RECORDED INFORMATION section start

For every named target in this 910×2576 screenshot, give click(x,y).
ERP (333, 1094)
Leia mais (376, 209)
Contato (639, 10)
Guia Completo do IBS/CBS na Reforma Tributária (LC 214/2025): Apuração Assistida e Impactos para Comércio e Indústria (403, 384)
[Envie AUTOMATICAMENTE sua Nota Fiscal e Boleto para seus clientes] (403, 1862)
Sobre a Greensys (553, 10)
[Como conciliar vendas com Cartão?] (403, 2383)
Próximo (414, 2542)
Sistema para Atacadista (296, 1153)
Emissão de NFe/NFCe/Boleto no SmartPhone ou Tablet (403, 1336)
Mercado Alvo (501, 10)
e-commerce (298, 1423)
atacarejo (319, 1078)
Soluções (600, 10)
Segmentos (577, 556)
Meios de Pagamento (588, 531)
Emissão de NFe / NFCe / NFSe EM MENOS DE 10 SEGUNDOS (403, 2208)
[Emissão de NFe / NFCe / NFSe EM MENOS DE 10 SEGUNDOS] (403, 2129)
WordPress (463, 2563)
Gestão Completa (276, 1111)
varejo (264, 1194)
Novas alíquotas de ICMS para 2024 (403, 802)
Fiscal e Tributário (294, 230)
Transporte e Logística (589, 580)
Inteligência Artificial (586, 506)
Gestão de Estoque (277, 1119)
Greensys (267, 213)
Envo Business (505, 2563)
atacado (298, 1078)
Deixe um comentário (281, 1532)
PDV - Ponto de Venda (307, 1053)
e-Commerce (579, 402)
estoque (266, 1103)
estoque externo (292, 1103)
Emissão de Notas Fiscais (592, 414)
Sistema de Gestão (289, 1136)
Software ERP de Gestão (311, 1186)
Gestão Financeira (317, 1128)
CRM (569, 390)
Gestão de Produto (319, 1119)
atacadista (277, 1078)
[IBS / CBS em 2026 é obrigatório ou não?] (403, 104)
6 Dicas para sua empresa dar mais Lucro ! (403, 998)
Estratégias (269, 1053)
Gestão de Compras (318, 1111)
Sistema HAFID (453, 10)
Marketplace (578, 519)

RECORDED INFORMATION section end

◆ **TASK OBJECTIVE**
What are the lines from the one with "Gestão Financeira (317, 1128)" through the end of the records above? Set them down exactly, both ends included, and nothing else.

◆ **WRITTEN ANSWER**
Gestão Financeira (317, 1128)
CRM (569, 390)
Gestão de Produto (319, 1119)
atacadista (277, 1078)
[IBS / CBS em 2026 é obrigatório ou não?] (403, 104)
6 Dicas para sua empresa dar mais Lucro ! (403, 998)
Estratégias (269, 1053)
Gestão de Compras (318, 1111)
Sistema HAFID (453, 10)
Marketplace (578, 519)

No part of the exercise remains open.